What the task requires>
Substitute "Unfold" for "Expand" in the records below and write them out again, changing nothing else and leaving out the pictures.
• • • •
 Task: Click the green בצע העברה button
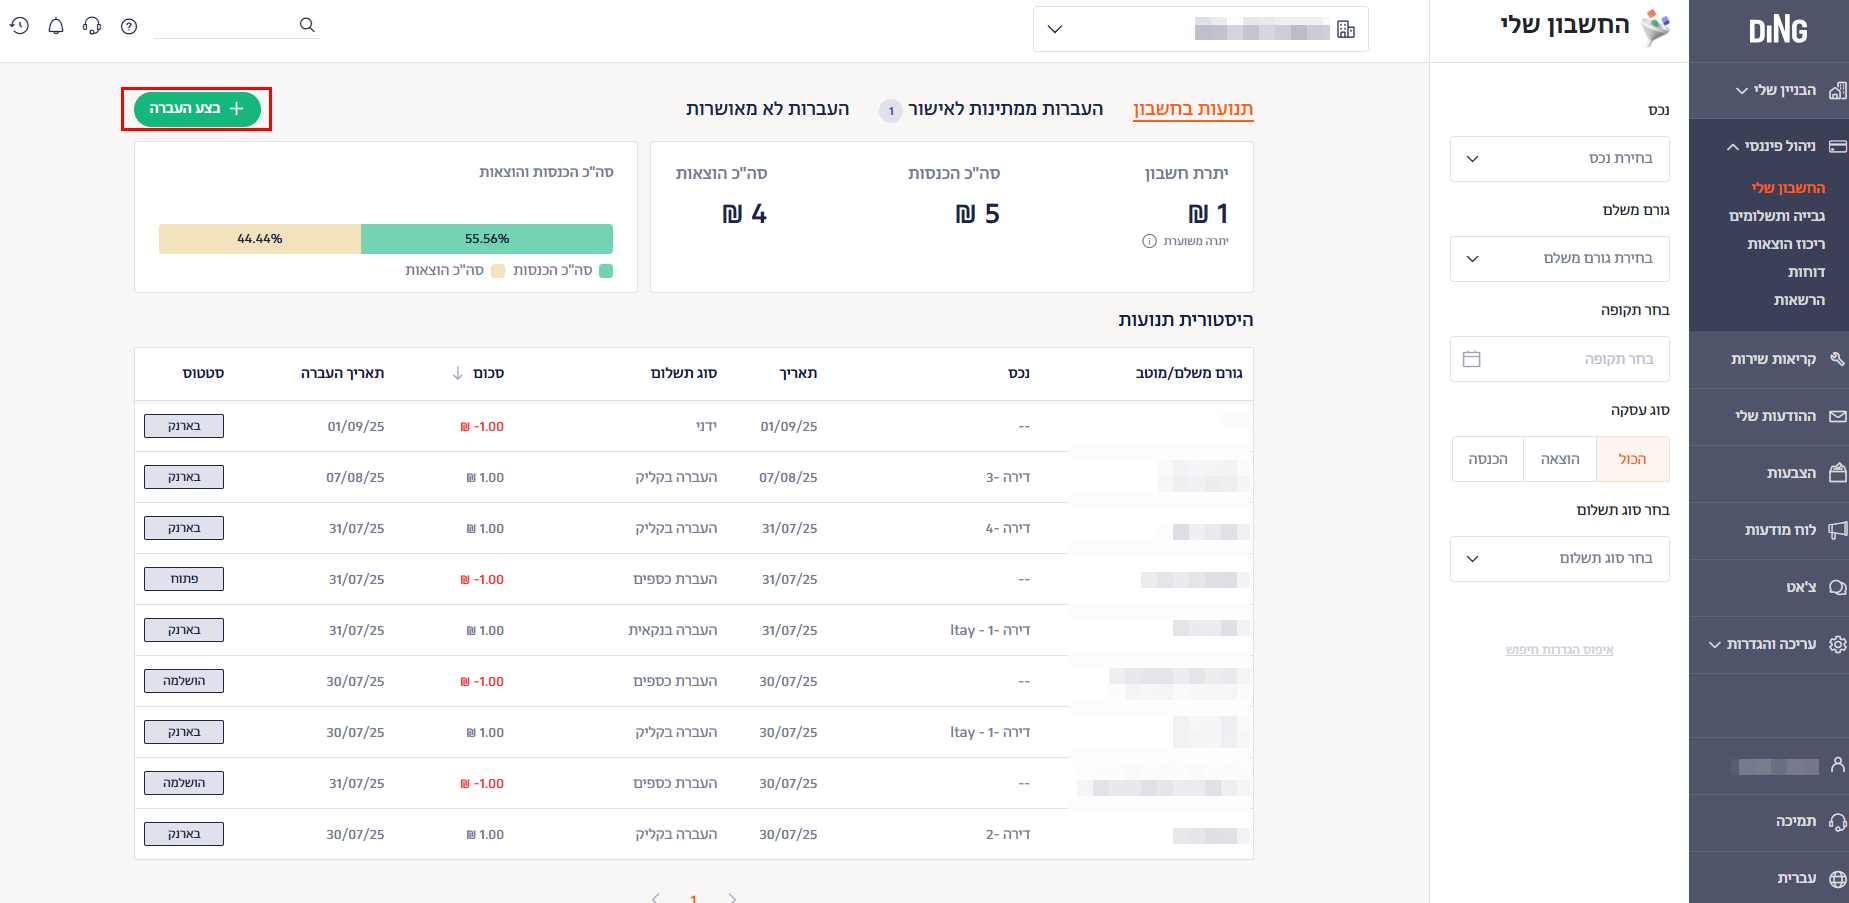197,108
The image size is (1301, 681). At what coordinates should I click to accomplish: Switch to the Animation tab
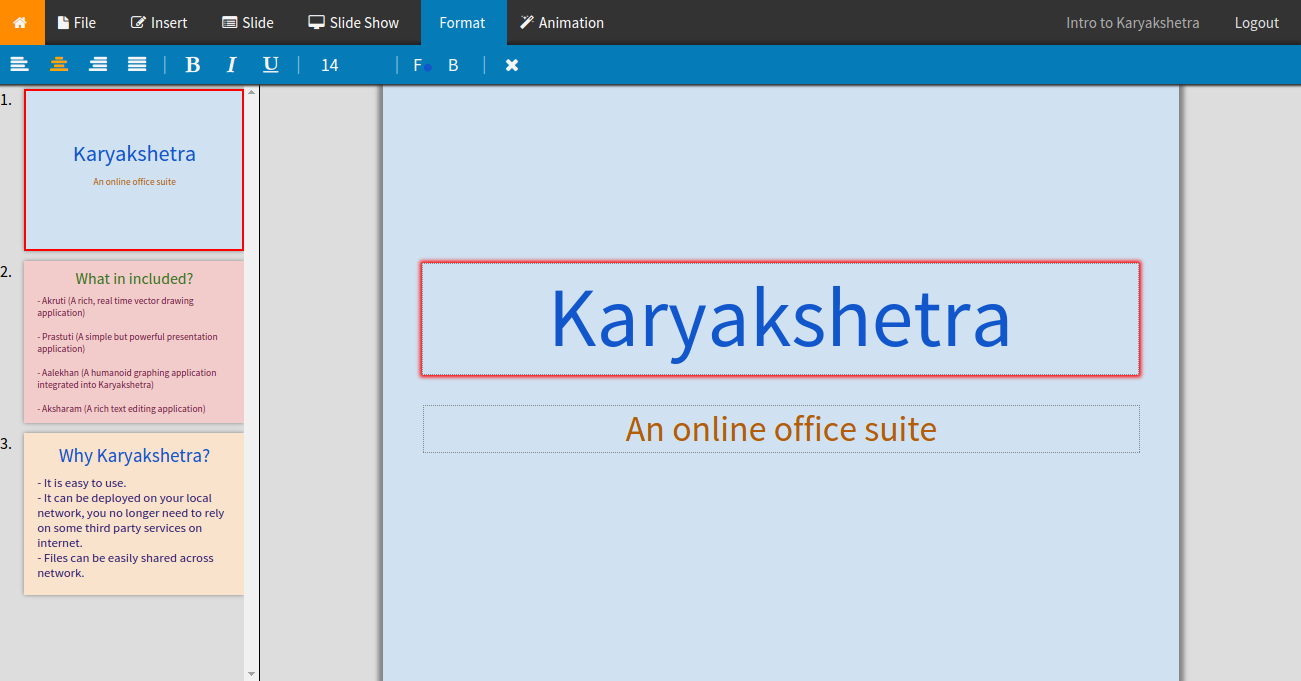click(x=562, y=21)
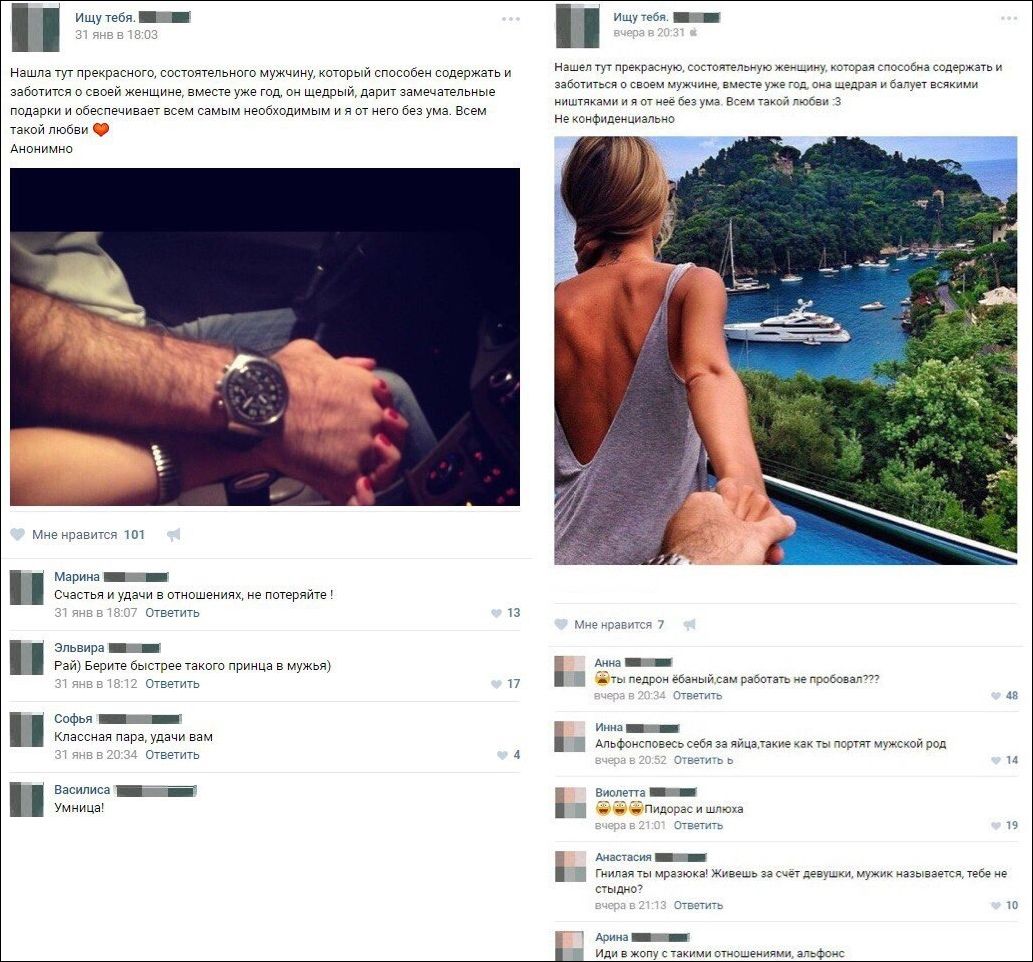Open the holding hands car photo
The image size is (1033, 962).
tap(265, 337)
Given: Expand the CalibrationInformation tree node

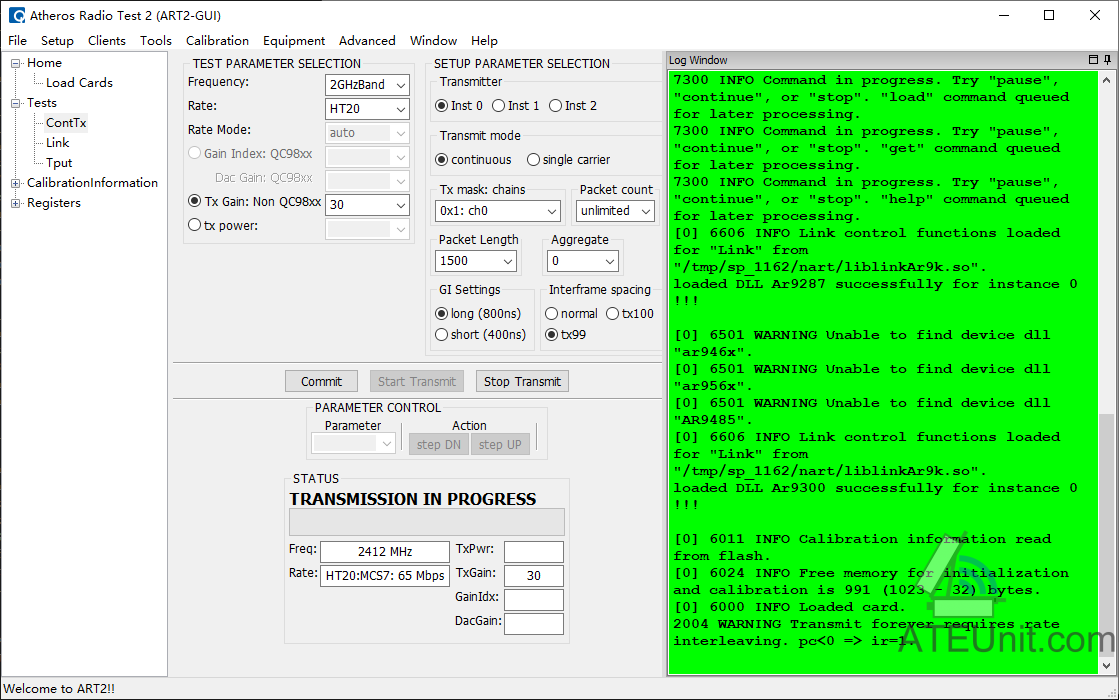Looking at the screenshot, I should coord(16,183).
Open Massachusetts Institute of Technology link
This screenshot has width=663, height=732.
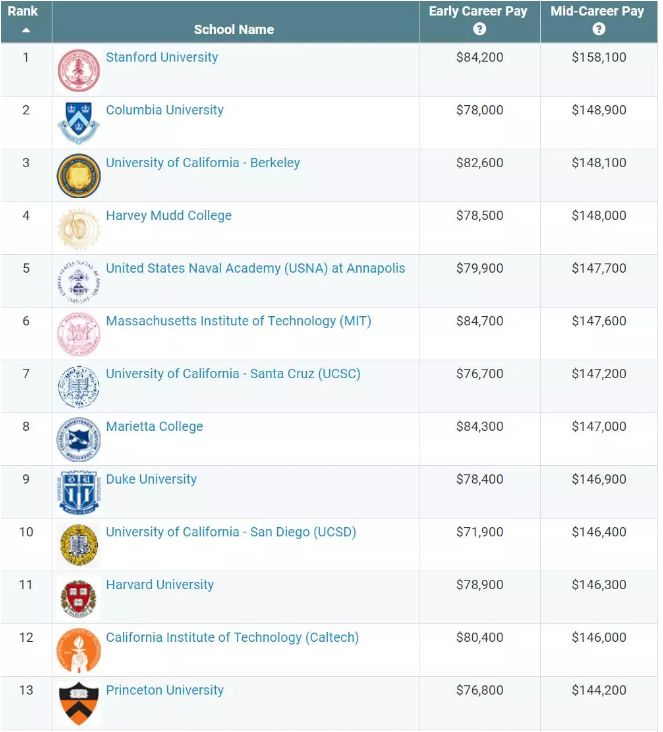point(239,321)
• • • •
Output of the exercise>
 Task: Click the green בצע העברה button
197,108
The image size is (1301, 681). At what coordinates should I click to accomplish: Switch to the Animation tab
click(x=562, y=21)
Open the holding hands car photo
The image size is (1033, 962).
tap(265, 337)
Given: Unfold the CalibrationInformation tree node

Looking at the screenshot, I should coord(16,183).
Open Massachusetts Institute of Technology link
This screenshot has width=663, height=732.
point(239,321)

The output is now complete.